The amount of information that will be generated by radio frequency identification (RFID) tags and other micro-devices is on the verge of exploding. That leaves us with questions like "What happens to data quality? What data should we capture, and how often should we capture it? What about 'white noise'?"

While we can't address every issue regarding the coming data avalanche, we can highlight some of the more "front of mind" concerns surrounding RFID.

All about RFID
While a lot has been written about RFID, not a lot of thought has been given to the information architecture necessary to support the data streaming in from this technology. RFID tags are just another data source, right? What does this mean?

The data from RFID tags can easily overwhelm any interface in use today. Teradata, while the most capable of all RDBMSs to handle this influx, currently doesn't have remote filtration capabilities. Thus, today we can't code a business rule in Teradata and then mark it for distribution to the RFID listener. The ability to maintain a single point of business rules, and then allow distributed processing of these business rules, may soon become a necessity in order to support the data generated by RFID interfaces. However Teradata, as I note later in this article, is best positioned to take on the challenge.

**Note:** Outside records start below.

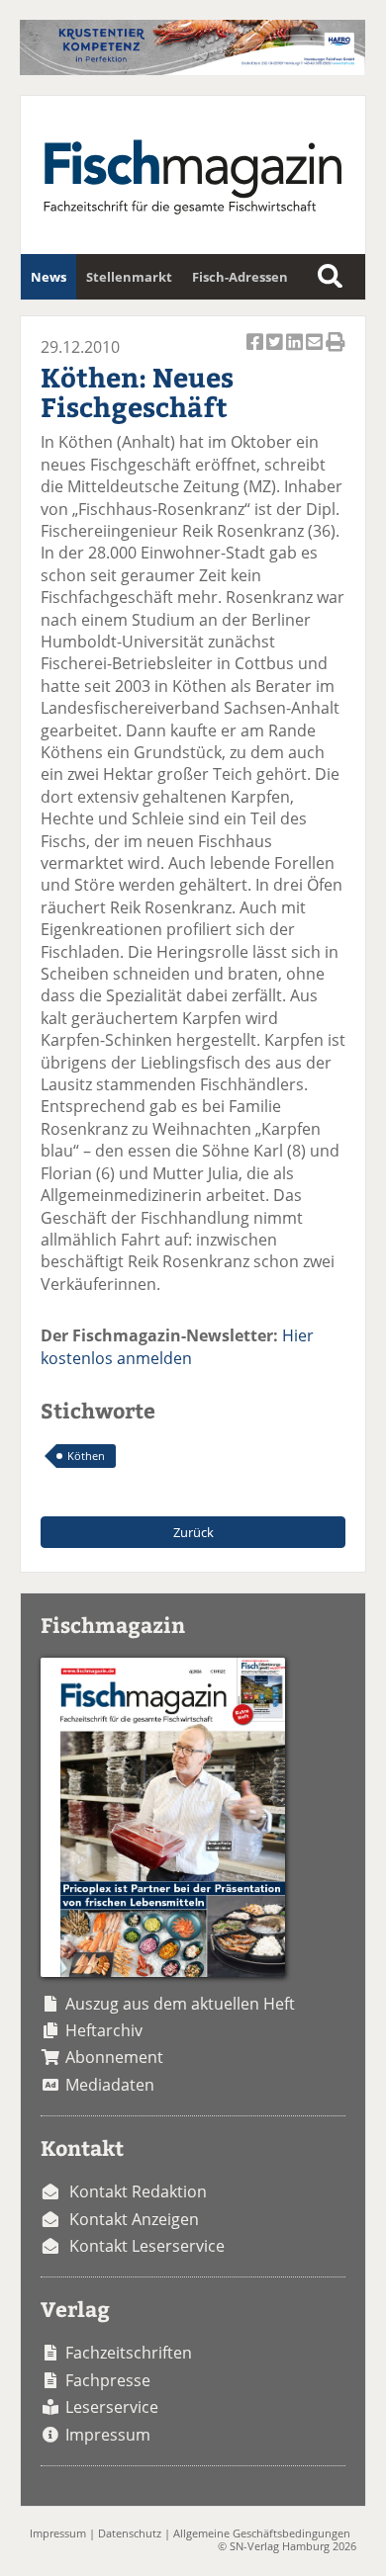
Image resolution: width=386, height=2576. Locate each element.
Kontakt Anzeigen (134, 2219)
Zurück (193, 1532)
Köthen (86, 1455)
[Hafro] (193, 69)
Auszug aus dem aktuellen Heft (180, 2004)
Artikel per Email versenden (316, 352)
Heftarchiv (104, 2030)
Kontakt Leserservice (147, 2246)
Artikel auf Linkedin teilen (296, 352)
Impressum (107, 2435)
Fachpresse (107, 2380)
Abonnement (114, 2057)
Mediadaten (109, 2085)
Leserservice (111, 2407)
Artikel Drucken (335, 352)
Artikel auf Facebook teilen (256, 352)
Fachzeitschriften (128, 2352)
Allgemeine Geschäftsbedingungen (261, 2533)
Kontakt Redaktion (138, 2191)
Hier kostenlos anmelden (177, 1346)
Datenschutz (129, 2533)
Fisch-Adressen (240, 277)
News (48, 277)
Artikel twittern (276, 352)
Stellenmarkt (129, 277)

Let's step back for a minute. How does the RFID function?
From a simplistic definition standpoint, an RFID tag consists of a transponder and an embedded silicon chip with encoded data. The tag is placed on an object, and when the object passes within range of an antenna broadcasting radio waves on a specific frequency, the transponder "wakes up" and sends the chips data to a transceiver, sometimes over distances up to 20 feet.

What does the transceiver do?
The transceiver collects the data from each RFID tag, decodes it and transmits it to a data store or central processing computer. From there, the data can be analyzed and used according to specific requirements.

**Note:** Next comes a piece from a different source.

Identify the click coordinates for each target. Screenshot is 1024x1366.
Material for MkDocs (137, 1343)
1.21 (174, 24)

What does this have to do with active data warehousing?
Good question, because it is the crux of this article. There are several areas to explore when discussing active data warehousing and RFID technology. From an architectural perspective, we are now faced with the following challenges:

  • Constantly streaming data in massively parallel transponders
  • Astronomical amounts of information if every single product or item is tagged
  • The ability or lack thereof to tag at a granular level
  • The need to filter incoming data
  • Dynamic maintenance of the business rules, which must be capable of being distributed to the transponders for action at the point of collection
  • Melding of hardware and software systems
  • White noise and radio frequency interference

This is only the tip of the iceberg. There are many other concerns to consider, including privacy, GPS locations, bad data, compromised or damaged RFID tags and the distribution of rules and filters. How do we decipher what data is meaningful and what is meaningless?

"Distributed" active data warehouse
The result of all this RFID data activity is something I call a "distributed" active data warehouse. There are massive sets of data arriving in parallel streaming modes to the transponders, and the data is distributed because the rules for filtration must be running on the transponders themselves, otherwise the active warehouse would be overwhelmed.

Today, there may not be enough channels or fast enough networks to connect the transponders directly to the data warehouse itself. It's similar to the problem that disk-drive manufacturers faced years ago. (That problem was partially solved through fiber-optic connectivity.)

Two things that force changes to our architectures and designs are latency and volume. RFIDs are active on both fronts. Let's examine a hypothetical example to explore latency and volume.

Suppose we have a carton of candy bars, and each candy bar wrapper is tagged with an RFID tag. Now assume that the manufacturer has transponders at the plant, and the data from the transponders begins streaming into a centralized data warehouse the minute the candy bar is wrapped. Through the packaging process the candy bars are put in boxes (20 at a time). The boxes are then shrink-wrapped and put on a pallet for distribution. Let's say 500 boxes fit on a pallet. Now from one pallet alone, the transponders are receiving and transmitting data from 10,000 tags.

The questions that arise at this point might be: How frequently do we "access" the RFIDs through the transponders? Do we want 10,000 signals every second, every minute or less frequently? If we have more than one transponder in the plant, how do we eliminate duplicate signals?

Lest we forget, it's all about business driving technology, not the other way around. We have this hypothetical example because the business feels the need to track all products from inception to consumer, and possibly back again. So what's important to the business user here, and how do we get the desired answers?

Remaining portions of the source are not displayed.